Le voyage commence dans une Twingo cabossée et de couleur violette.
L’instabilité du véhicule vieillissant empêche Olaf McGusson de dormir la tete ailleurs que sur la route. Le bolide ne dépasse pas les 110 km/h, ses doutes vont plus vite que cette route qui défile raisonnablement.
A l’arrière l’absence d’oreiller n’arrange rien, la nuque tendue, il attend.
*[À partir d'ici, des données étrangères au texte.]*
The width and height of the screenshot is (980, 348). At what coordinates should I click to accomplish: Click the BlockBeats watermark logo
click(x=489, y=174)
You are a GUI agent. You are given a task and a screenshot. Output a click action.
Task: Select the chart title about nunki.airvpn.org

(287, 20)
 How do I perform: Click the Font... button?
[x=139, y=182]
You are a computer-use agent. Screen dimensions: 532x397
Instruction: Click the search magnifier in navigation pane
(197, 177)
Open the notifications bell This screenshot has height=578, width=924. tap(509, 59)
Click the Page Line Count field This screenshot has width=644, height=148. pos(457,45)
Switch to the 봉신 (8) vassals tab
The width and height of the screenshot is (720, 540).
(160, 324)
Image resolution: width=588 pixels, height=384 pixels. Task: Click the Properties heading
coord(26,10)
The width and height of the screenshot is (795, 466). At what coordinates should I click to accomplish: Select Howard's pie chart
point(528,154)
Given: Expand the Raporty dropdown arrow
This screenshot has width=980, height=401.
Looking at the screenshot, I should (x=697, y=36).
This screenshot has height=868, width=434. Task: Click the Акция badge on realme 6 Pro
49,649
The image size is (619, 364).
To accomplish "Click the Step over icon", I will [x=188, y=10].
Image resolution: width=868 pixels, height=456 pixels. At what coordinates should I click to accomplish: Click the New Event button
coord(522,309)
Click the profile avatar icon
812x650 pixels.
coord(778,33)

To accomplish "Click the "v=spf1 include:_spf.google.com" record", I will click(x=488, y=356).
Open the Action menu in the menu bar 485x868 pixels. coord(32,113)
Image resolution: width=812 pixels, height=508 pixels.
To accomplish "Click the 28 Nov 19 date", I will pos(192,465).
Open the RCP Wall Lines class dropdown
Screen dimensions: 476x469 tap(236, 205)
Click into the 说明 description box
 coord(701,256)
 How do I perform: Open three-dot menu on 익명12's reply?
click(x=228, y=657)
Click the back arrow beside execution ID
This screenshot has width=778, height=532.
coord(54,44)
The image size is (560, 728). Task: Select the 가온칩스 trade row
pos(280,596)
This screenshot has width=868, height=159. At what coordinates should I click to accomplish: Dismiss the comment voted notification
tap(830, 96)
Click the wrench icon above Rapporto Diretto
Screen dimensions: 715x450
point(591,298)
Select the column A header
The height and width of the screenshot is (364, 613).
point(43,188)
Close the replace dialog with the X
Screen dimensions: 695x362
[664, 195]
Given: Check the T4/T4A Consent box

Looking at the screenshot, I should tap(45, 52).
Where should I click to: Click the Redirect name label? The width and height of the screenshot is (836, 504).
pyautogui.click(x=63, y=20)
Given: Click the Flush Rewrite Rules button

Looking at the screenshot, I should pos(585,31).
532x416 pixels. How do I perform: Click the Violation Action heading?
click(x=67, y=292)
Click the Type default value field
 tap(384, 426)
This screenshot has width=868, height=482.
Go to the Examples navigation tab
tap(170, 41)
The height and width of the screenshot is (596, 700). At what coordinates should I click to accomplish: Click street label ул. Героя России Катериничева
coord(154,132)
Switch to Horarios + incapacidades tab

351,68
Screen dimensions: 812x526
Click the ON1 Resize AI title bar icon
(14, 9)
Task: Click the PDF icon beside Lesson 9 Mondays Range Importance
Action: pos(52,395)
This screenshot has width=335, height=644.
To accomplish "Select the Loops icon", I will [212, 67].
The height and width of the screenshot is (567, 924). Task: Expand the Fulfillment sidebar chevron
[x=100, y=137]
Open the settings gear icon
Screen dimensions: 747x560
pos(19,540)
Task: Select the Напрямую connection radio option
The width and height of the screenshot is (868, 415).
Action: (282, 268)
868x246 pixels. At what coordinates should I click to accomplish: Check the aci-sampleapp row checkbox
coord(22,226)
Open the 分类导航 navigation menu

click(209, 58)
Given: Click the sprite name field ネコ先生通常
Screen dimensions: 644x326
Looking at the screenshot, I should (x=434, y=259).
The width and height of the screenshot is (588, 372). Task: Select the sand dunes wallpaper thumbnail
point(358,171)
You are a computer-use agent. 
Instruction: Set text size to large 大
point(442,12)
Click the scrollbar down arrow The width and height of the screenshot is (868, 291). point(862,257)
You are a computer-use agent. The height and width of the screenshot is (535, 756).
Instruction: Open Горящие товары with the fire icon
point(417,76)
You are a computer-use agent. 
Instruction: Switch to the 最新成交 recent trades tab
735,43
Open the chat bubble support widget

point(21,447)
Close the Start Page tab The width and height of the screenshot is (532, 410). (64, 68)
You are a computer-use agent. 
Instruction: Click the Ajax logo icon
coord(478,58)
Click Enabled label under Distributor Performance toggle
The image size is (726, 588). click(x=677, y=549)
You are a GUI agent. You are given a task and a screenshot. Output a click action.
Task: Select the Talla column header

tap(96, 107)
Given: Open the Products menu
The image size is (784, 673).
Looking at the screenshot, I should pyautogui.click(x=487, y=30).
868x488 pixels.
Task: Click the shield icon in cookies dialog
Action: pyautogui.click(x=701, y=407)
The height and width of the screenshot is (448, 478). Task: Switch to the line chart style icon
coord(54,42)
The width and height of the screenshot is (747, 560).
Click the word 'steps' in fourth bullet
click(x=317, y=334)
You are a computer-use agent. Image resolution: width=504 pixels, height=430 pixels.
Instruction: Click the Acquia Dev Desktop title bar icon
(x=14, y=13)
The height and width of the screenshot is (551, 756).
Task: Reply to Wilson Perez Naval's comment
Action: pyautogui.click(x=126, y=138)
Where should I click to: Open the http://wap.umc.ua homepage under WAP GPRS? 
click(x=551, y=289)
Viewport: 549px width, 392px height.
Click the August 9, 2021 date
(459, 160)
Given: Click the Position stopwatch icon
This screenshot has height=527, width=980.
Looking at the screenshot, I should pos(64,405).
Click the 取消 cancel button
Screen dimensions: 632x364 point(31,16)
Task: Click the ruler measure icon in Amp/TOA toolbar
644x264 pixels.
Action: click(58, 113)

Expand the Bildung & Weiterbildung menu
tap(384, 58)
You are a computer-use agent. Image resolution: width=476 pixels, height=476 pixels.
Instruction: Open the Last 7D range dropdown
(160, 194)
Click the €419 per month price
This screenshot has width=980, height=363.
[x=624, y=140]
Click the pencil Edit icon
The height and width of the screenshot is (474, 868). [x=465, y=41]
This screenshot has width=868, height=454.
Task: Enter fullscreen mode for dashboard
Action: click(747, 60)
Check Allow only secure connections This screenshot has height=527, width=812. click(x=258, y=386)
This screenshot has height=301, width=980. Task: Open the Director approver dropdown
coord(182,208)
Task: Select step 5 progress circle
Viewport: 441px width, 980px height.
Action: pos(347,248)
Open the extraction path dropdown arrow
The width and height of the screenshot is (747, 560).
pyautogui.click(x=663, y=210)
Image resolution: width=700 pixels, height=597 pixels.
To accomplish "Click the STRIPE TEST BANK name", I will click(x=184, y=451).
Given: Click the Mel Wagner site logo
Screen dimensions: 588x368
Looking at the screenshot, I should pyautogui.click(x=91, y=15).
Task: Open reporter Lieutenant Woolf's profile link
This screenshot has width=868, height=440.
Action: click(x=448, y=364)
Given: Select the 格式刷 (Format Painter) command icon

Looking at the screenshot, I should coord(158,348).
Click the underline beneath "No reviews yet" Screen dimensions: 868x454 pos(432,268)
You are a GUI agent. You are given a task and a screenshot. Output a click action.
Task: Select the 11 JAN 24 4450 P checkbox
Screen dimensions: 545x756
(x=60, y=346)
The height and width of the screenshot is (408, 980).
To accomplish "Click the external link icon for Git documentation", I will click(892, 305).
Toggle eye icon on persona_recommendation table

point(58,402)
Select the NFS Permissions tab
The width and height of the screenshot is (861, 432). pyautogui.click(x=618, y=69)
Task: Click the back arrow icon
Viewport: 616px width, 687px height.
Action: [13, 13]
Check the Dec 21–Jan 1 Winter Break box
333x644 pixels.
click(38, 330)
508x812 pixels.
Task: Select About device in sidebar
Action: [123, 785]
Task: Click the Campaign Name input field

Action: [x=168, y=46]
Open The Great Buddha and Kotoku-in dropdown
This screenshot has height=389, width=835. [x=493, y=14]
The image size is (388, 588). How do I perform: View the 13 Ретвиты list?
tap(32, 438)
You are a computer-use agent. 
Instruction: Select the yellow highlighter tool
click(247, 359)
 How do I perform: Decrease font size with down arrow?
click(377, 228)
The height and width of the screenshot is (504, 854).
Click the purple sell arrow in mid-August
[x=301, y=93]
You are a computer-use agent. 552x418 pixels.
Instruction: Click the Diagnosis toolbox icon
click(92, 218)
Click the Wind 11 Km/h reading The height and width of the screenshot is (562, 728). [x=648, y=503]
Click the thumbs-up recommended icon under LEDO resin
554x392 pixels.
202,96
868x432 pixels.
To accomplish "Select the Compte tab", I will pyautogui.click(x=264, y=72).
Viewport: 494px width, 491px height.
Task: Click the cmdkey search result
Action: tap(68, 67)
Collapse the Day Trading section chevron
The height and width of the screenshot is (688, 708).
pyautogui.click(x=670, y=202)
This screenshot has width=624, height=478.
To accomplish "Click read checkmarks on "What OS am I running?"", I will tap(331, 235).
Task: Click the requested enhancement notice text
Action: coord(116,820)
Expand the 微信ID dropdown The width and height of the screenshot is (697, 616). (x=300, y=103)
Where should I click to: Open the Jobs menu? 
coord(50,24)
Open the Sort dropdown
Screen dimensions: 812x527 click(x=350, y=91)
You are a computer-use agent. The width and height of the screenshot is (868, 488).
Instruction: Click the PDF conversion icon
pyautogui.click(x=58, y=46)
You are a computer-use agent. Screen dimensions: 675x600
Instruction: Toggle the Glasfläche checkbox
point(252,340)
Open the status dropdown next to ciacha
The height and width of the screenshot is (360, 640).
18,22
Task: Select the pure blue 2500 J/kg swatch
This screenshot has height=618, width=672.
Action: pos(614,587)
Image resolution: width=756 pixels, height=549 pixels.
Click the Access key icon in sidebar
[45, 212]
Des heures plus tard, déposé, arrivé. Olaf se retrouve un peu seul dans cette fête intime, mais fête quand même. Stejo ne va pas arriver avant 22h, et Olaf est un peu stressé. Il ne sait pas trop pourquoi mais il est stressé. La musique de fond constante, dans les graves, surtout à distance, installe un léger sentiment désagréable de lourdeur sourde. Alt J joue dans la pièce principale, mou et décevant… angoissant aussi. Olaf n’a pas l’impression de rater grand chose et oriente ses pas ailleurs.
Il fait très beau, et très chaud, c’est peut être la première fois qu’on voit ça ici. D’habitude c’est humidité, pluie et fraicheur.

La mer du Nord n’est pas loin.

Le ciel est bleu, l’air lourd. Olaf se dirige vers le bar et emprunte la bouteille de Perrier. Pas d’alcool, ça ira, pas envie de rajouter un flottement supplémentaire à cet état pesant.
Olaf s’isole, plus loin de la fête et du bruit, il monte les marches de cette maison inconnue et attérie dans une salle. Une télévision y est allumée, un journaliste micro en main, nerveux, alcoolisé lui aussi surement, raconte avec véhémence son épopée festivalière, on distingue dans le fond, sonore et visuel, une ambiance de rédemption collective, d’orgie quasi post-chaotique : « après la furie synth-pop de Civil Civic, qui nous laisse par terre, foudroyés, on court voir The Soft Moon, pressés de se plonger dans leur rock spectral qui nous donne des frissons dans le dos. Luis Vasquez et ses deux acolytes convoquent la grise Manchester et le fantôme de Joy Division à coups de déflagrations de guitares, noyant le fort dans une enivrante brume sonore. C’est violent, beau et envoûtant »

Olaf peste contre cet excité aux envolées esthétiques, et lui coupe la parole d’une simple pression du pouce. En bas la musique a changé, plus lourde, plus grave, plus sombre, encore plus pesante. Dans cette chambre grise, secouée par les vibrations d’un enfer proche, Olaf éclate au sol la bouteille de verre qu’il tenait entre ses mains et regarde d’un vertige les bulles mourir sur le vieux parquet.